Moreover, analysts from Wells Fargo and Wolfe Research upgraded Warner Bros. Discovery's stock on March 17, upping their price targets to $20 -- a 33% increase from its recent price. Wolfe's Peter Supino cited the company's strategy of paying executives based on free cash flow and debt paydowns. Supino expects Warner Bros. Discovery to "deliver high (>50%) of EBITDA (earnings before interest, taxes, depreciation, and amortization) to free cash flow as merger-driven charges subside."

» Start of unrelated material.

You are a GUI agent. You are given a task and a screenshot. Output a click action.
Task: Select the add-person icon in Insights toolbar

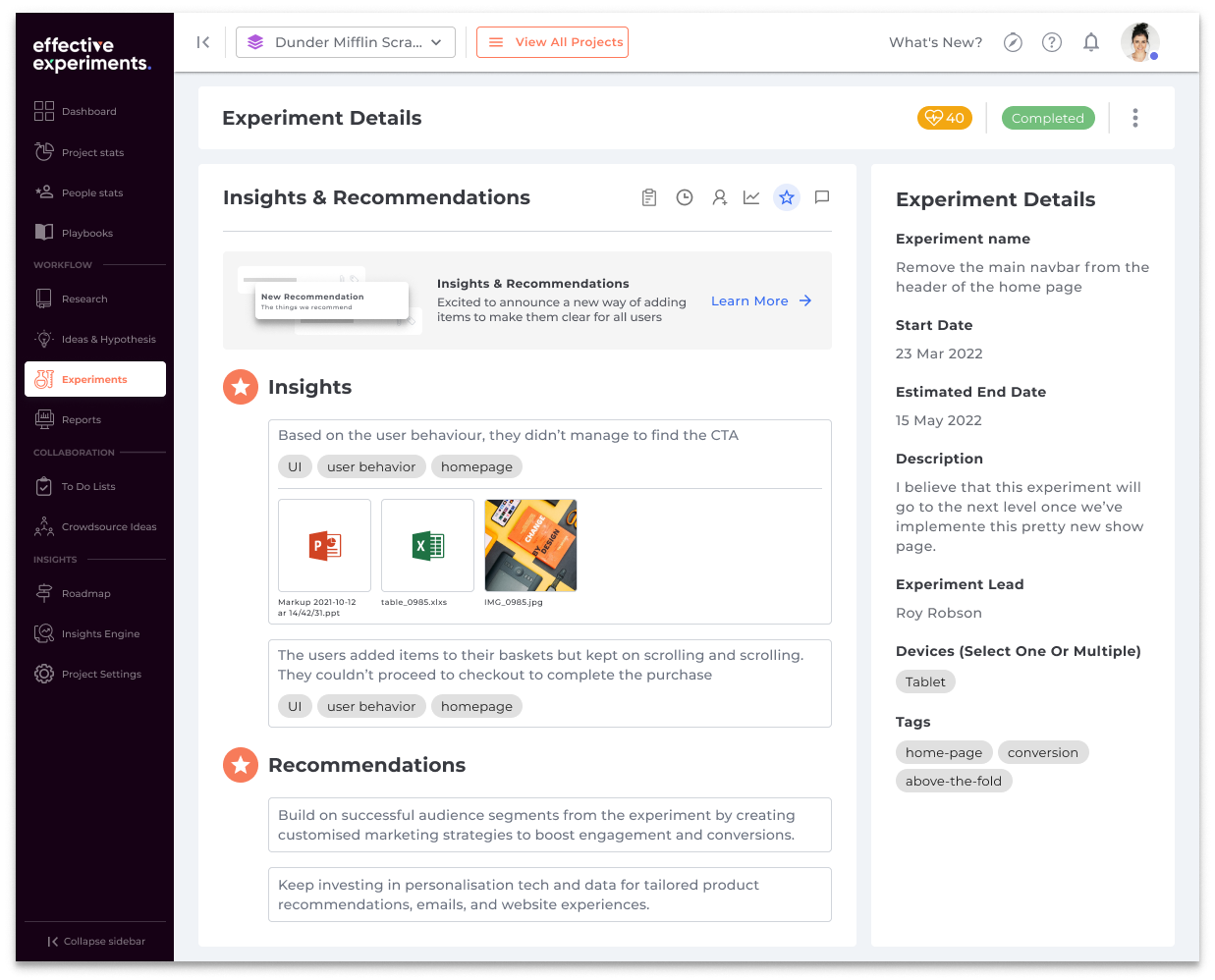coord(719,196)
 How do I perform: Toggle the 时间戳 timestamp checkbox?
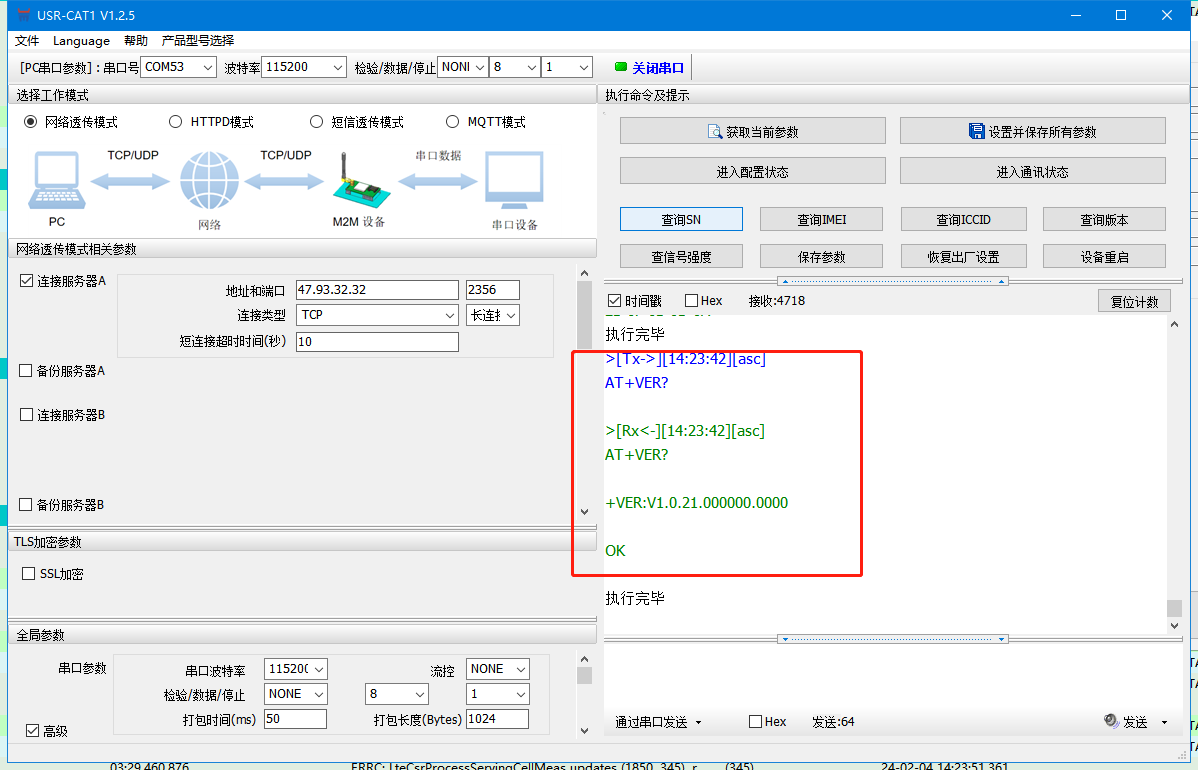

With its stock still down 42% year over year, now is an excellent time to invest in Warner Bros. Discovery's stock for the long haul.

3. Amazon 

Amazon (AMZN -0.12%) shares plunged almost 50% last year as macroeconomic headwinds proved detrimental to its e-commerce business. The challenging year led its free cash flow to tumble to -$16.89 billion. The company responded by laying off 18,000 workers in November 2022, adding 9,000 to that list this March, canceling construction or closing down dozens of warehouses, and sunsetting projects such as its telehealth service Amazon Care.

However, Amazon's dominant positions in e-commerce and cloud computing will likely see it flourish again over the long term. According to Grand View Research, the e-commerce market was valued at $9.09 trillion in 2019 and is projected to expand at a compound annual growth rate (CAGR) of 14.7% through 2027. Meanwhile, Amazon's 37.8% market share in the industry will likely provide substantial gains once economic challenges subside.

Cloud computing is similarly expected to grow at a CAGR of 14.1% through 2030, with Amazon holding a leading 34% market share.

Amazon's stock is up about 19% year to date, with layoffs and new projects such as a venture into satellite internet to rival SpaceX's Starlink rallying investors. The company stumbled last year, but its long-term prospects remain positive, making its stock a compelling long-term buy.